* Your task:
Repeat the lines of the listing below exactly, starting at the line that contains "Screen dimensions: 2576x1449" and running through the last line, both included, and only those.

* Recorded data:
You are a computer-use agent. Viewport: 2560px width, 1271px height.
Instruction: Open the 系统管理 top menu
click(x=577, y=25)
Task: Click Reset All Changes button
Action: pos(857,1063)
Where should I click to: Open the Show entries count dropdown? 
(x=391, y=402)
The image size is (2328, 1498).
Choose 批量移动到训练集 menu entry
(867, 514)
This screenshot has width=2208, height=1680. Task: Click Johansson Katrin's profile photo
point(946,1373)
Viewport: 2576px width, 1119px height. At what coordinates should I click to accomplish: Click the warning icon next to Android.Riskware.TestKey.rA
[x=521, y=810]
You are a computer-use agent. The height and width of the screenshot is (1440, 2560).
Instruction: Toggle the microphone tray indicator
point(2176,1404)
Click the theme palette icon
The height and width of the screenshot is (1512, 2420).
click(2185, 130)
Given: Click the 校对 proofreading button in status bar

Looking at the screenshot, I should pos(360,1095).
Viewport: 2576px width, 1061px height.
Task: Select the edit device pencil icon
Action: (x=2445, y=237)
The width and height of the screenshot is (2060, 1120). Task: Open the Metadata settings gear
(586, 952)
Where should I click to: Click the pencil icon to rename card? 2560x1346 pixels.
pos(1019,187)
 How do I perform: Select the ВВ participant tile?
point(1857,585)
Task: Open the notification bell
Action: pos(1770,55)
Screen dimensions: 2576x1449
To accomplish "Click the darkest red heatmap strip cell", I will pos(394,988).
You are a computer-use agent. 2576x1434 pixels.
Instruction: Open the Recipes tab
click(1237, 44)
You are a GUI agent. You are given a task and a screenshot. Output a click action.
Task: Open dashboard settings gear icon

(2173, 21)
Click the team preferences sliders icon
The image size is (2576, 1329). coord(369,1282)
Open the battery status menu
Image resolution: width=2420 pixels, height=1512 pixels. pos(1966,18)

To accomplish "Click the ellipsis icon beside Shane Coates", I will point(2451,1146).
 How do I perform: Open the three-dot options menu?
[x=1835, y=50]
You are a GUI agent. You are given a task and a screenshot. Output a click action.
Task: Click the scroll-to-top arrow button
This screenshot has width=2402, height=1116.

* Task output:
Screen dimensions: 2576x1449
To accomplish "Click the darkest red heatmap strip cell", I will pos(394,988).
You are a computer-use agent. 2576x1434 pixels.
Instruction: Open the Recipes tab
click(1237, 44)
You are a GUI agent. You are given a task and a screenshot. Output a click action.
Task: Open dashboard settings gear icon

(2173, 21)
Click the team preferences sliders icon
The image size is (2576, 1329). coord(369,1282)
Open the battery status menu
Image resolution: width=2420 pixels, height=1512 pixels. pos(1966,18)

To accomplish "Click the ellipsis icon beside Shane Coates", I will point(2451,1146).
 How do I perform: Open the three-dot options menu?
[x=1835, y=50]
You are a GUI agent. You are given a task and a screenshot. Output a click action.
Task: Click the scroll-to-top arrow button
This screenshot has width=2402, height=1116.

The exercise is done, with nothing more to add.